SEL “enthusiasts,” she adds, “claim that nearly all kids today have suffered serious traumatic experiences that leave them unable to learn. They also insist that having an educator host a class-wide trauma swap before lunch will help such kids heal.”
“Neither claim is well-founded,” Shrier asserts.
Mental health experts she consulted warned that such “unceasing attention to feelings was likely to make kids more dysregulated.”
“Many psychological studies back this up,” she explains. “An individual is more likely to meet a challenge if she focuses on the task ahead, rather than her own emotional state. If she’s thinking about herself, she’s less likely to meet any challenge.”
In California, Shrier notes, a new law has school districts billing Medicaid for mental health services provided to children in schools themselves.
Indeed, the outpouring of government “help” to try to “fix” the problem of the mental health crisis among American youth continues without end, and, perhaps predictably, focuses on still more “mental health services” offered in public schools and funded by American taxpayers.
In a January letter, Biden secretaries of the Departments of Health and Human Services and Education Xavier Becerra and Miguel Cardona wrote to U.S. governors “to share a new funding opportunity for states to help tackle the mental health crisis we’re facing and expand access to health care services, including mental health services, directly in schools.”
The two Biden officials celebrated the offering of $50 million in grants to states that agree to “implement, enhance, and expand” school-based health centers (SBHCs) through Medicaid and the Children’s Health Insurance Program (CHIP).
In its “comprehensive guide” to the delivery of services in SBHCs, the Biden administration makes the claim that students who receive their healthcare services at school have better academic outcomes:
The school setting provides a unique opportunity to deliver health care services to children and adolescents, especially those enrolled in Medicaid and the Children’s Health Insurance Program (CHIP). School-based services (SBS), including but not limited to preventive care, mental health and substance use disorder (SUD) services, physical and occupational therapy, and disease management have been shown to improve both health and academic outcomes.
There’s an ethical problem inherent in providing therapy in schools, Shrier argues. One that revolves around the concept of “dual relationships,” which are off-limits for therapists in the outside world.

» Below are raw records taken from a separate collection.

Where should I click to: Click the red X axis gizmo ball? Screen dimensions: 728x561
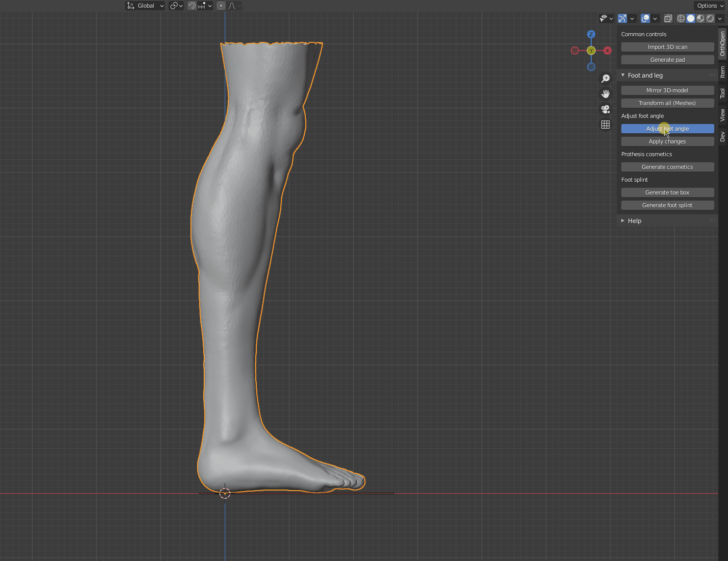(608, 51)
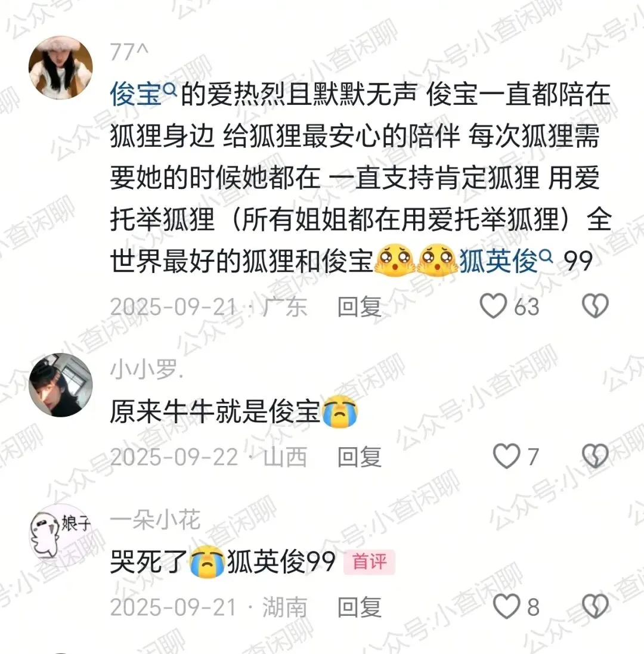Dislike the comment by 77^ with broken heart
The width and height of the screenshot is (644, 654).
tap(595, 306)
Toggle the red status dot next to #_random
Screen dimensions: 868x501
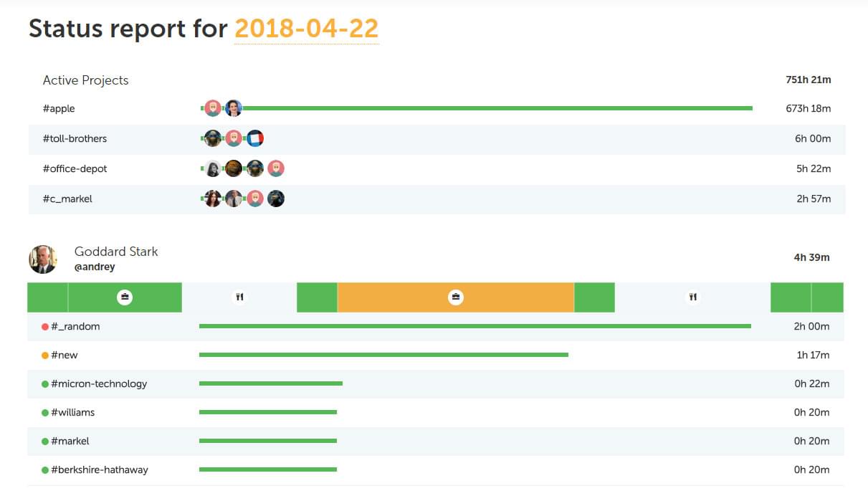[44, 326]
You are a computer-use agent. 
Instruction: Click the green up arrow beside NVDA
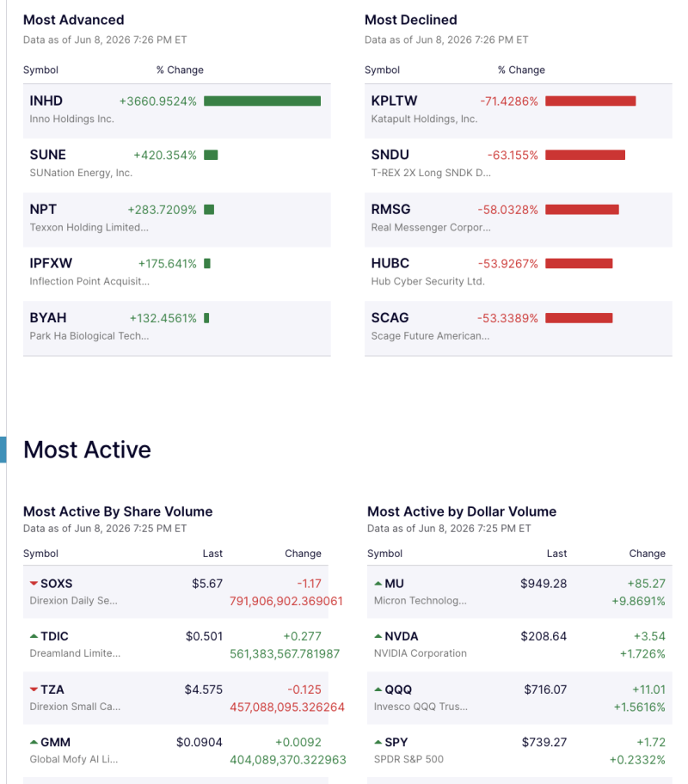tap(378, 636)
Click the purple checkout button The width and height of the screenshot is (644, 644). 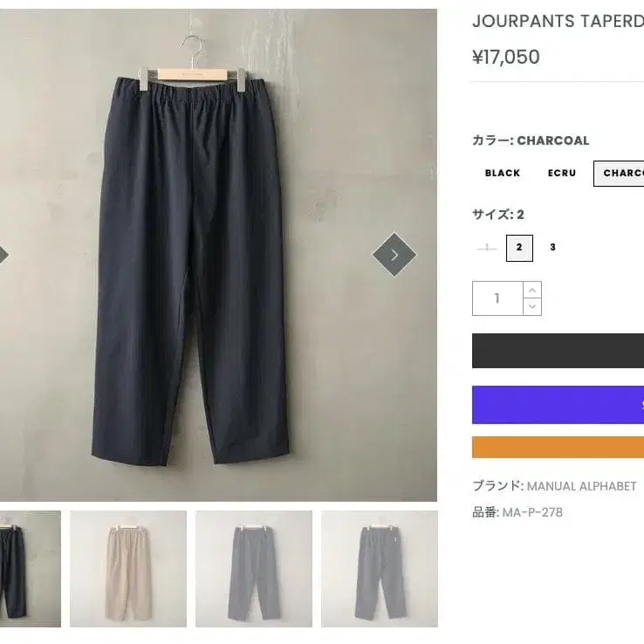click(558, 405)
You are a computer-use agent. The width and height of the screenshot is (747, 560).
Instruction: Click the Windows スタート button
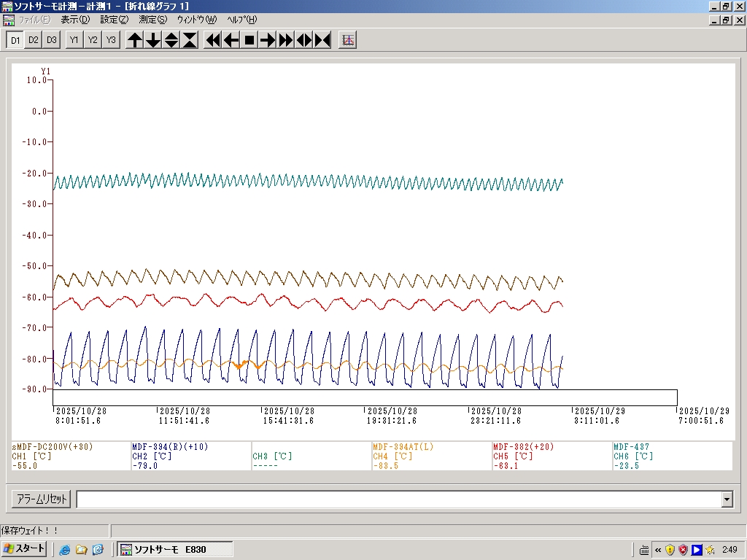click(x=24, y=549)
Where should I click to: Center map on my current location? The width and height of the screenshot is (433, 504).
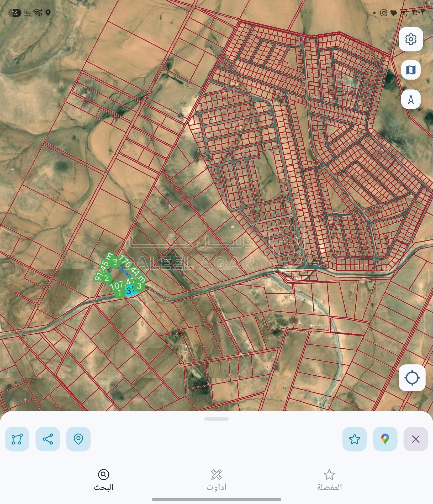coord(412,378)
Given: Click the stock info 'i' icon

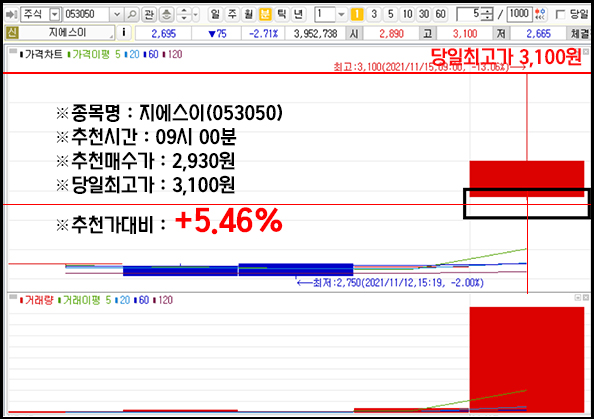Looking at the screenshot, I should [123, 33].
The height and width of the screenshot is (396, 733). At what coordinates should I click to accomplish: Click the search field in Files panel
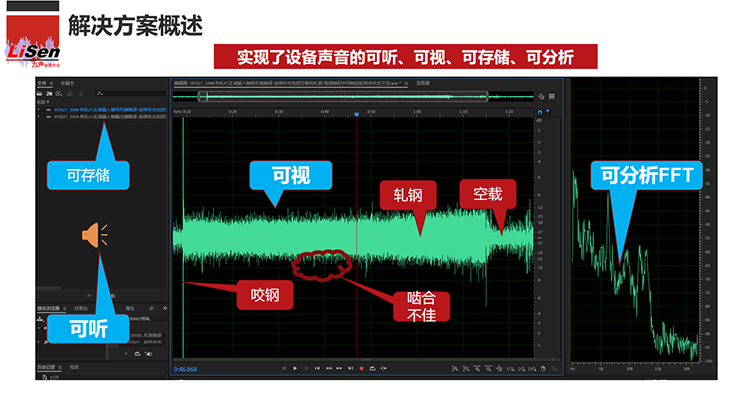pyautogui.click(x=130, y=94)
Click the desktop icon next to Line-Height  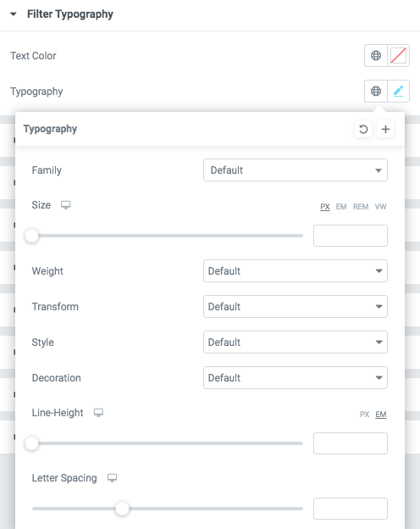pos(98,413)
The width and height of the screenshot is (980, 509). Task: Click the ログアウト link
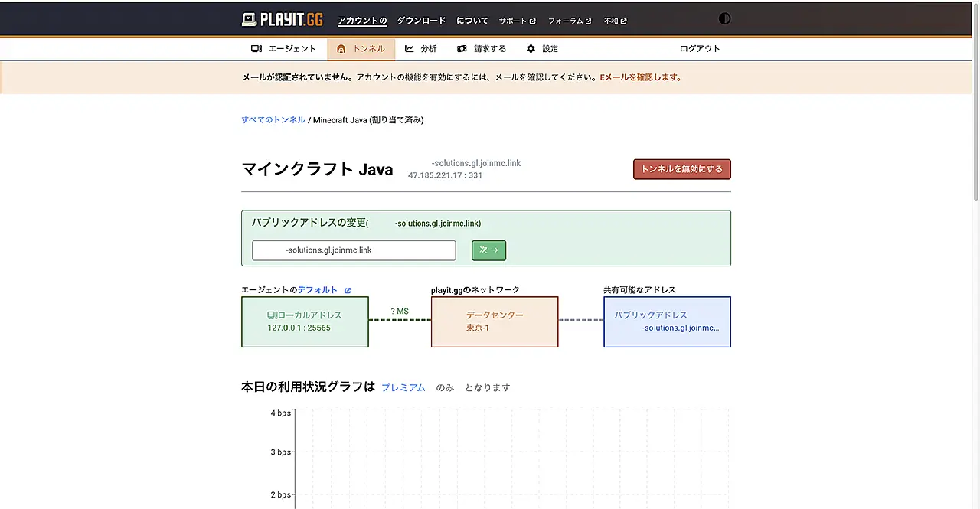click(x=700, y=49)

“[School] counselors, school psychologists, and social workers enjoy a dual relationship with every kid who comes to see them,” she writes. “They know all of a kid’s best friends; they may even treat a few of them with therapy. They know a kid’s parents and their friends’ parents … And they report, not to a kid’s parents, but to the school administration.”
Since the release of her past book focused on the rapid onset of gender dysphoria in girls, Shrier says she has been “inundated with parents’ stories of school counselors encouraging a child to try on a variant gender identity, even changing the child’s name without telling the parents.”
Though she has discovered some “good school counselors,” Shrier nevertheless cautions parents – especially those who assert “my child has never been to see the school counselor”:
But more likely, you don’t know. In California, Illinois, Washington, Colorado, Florida, and Maryland, minors twelve or thirteen and up are statutorily entitled to access mental health care without parental permission. Schools are not only under no obligation to inform parents that their kids are meeting regularly with a school counselor, they may even be barred from doing so.
Questioning the SEL agenda, however, is apparently a non-starter in many schools.
“The only feeling apparently never affirmed in social-emotional learning is mistrust of emotional conversation in place of learning,” Shrier writes in her excerpt. “A decent number of kids actually show up hoping to learn some geometry and not burn their limited instructional time on conversations about their mental health. But from every angle, such children could only be made to feel errant and alone.”